UN Secretary General's Special Representative in Cyprus Colin Stewart, center, Cyprus' President Nikos Christodoulides, left, and the Turkish Cypriot leader Ersin Tatar talk as they attend the UN's end of year reception at Ledras Palace inside the UNbuffer zone in the divided capital Nicosia, Cyprus, Tuesday, Dec. 10, 2024. (AP Photo/Petros Karadjias)
UN Secretary General's Special Representative in Cyprus Colin Stewart, center, Cyprus' President Nikos Christodoulides, left, and the Turkish Cypriot leader Ersin Tatar talk as they attend the UN's end of year reception at Ledras Palace inside the UNbuffer zone in the divided capital Nicosia, Cyprus, Tuesday, Dec. 10, 2024. (AP Photo/Petros Karadjias)

Türkiye on Wednesday again insisted on a two-state peace accord in ethnically divided Cyprus as the United Nations prepares to meet with all sides in early spring in hopes of restarting formal talks to resolve one of the world’s most intractable conflicts.
Turkish Foreign Minister Hakan Fidan said Cyprus “must continue on the path of a two-state solution” and that expending efforts on other arrangements ending Cyprus’ half-century divide would be “a waste of time.”
Fidan spoke to reporters after talks with Ersin Tatar, leader of the breakaway Turkish Cypriots whose declaration of independence in 1983 in Cyprus’ northern third is recognized only by Türkiye.

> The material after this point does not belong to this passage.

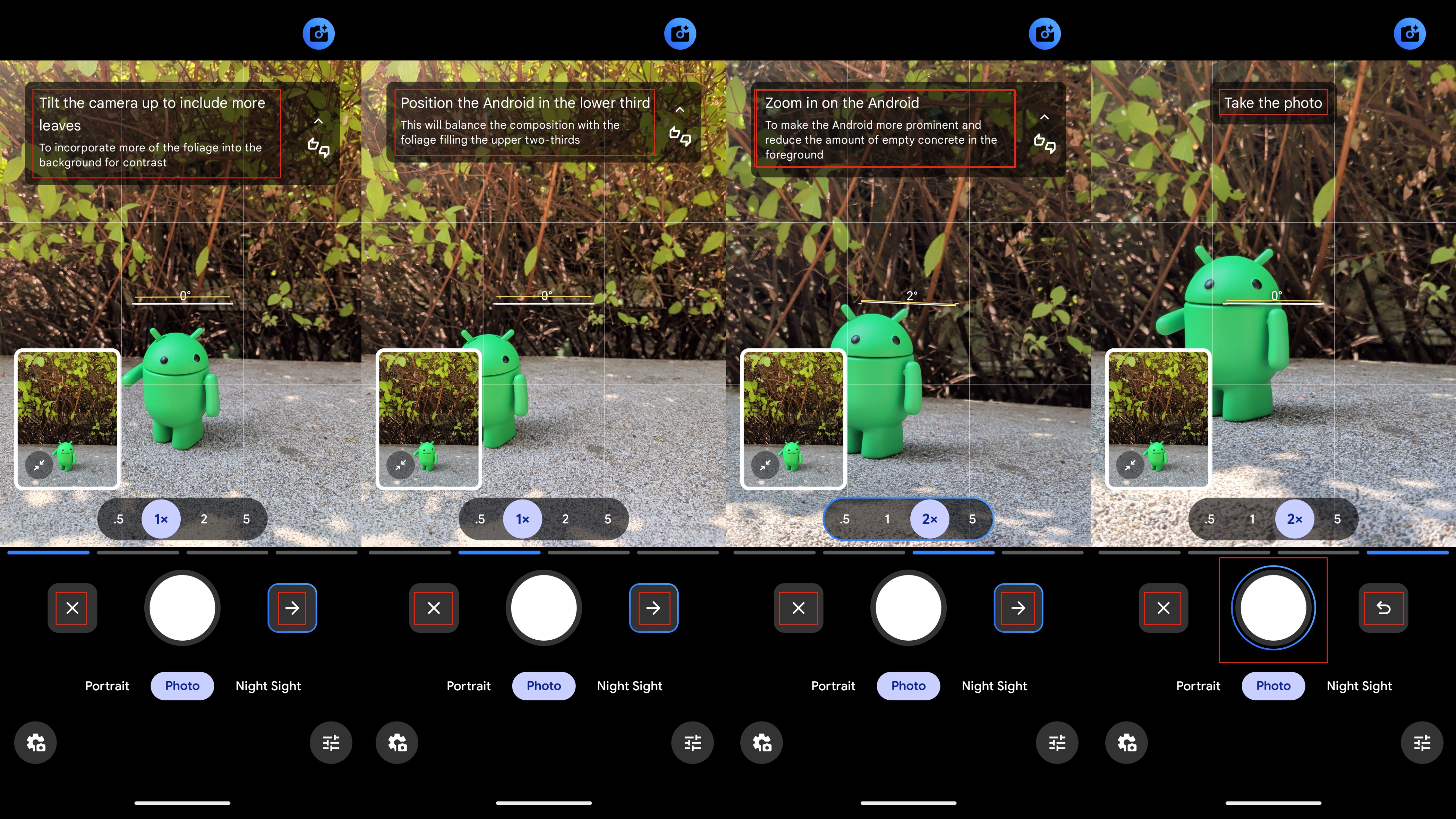Cancel coaching with X on 'Take the photo' screen
1456x819 pixels.
pos(1163,608)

Cyprus’ ethnic division occurred in 1974 when Türkiye invaded in the wake of a coup, sponsored by the junta then ruling Greece, that aimed to unite the island in the eastern Mediterranean with the Greek state.
The most recent major push for a peace deal collapsed in 2017.
Since then, Türkiye has advocated for a two-state arrangement in which the numerically fewer Turkish Cypriots would never be the minority in any power-sharing arrangement.
But Greek Cypriots do not support a two-state deal that they see as formalizing the island’s partition and perpetuating what they see as a threat of a permanent Turkish military presence on the island.
Greek Cypriot officials have maintained that the 2017 talks collapsed primarily on Türkiye’s insistence on permanently keeping at least some of its estimated 35,000 troops currently in the island's breakaway north, and on enshrining military intervention rights in any new peace deal.
The UN the European Union and others have rejected a two-state deal for Cyprus, saying the only way forward is a federation agreement with Turkish Cypriot and Greek Cypriot zones.
UN Secretary-General Antonio Guterres is preparing to host an informal meeting in Switzerland in March to hear what each side envisions for a peace deal. Last year, an envoy Guterres dispatched to Cyprus reportedly concluded that there's no common ground for a return to talks.
The island’s Greek Cypriot President Nikos Christodoulides says he’s ready to resume formal talks immediately but has ruled out any discussion on a two-state arrangement.
Tatar, leader of the breakaway Turkish Cypriots, said the meeting will bring together the two sides in Cyprus, the foreign ministers of “guarantor powers” Greece and Türkiye and a senior British official to chart “the next steps” regarding Cyprus’ future.
A peace deal would not only remove a source of instability in the eastern Mediterranean, but could also expedite the development of natural gas deposits inside Cyprus' offshore economic zone that Türkiye disputes.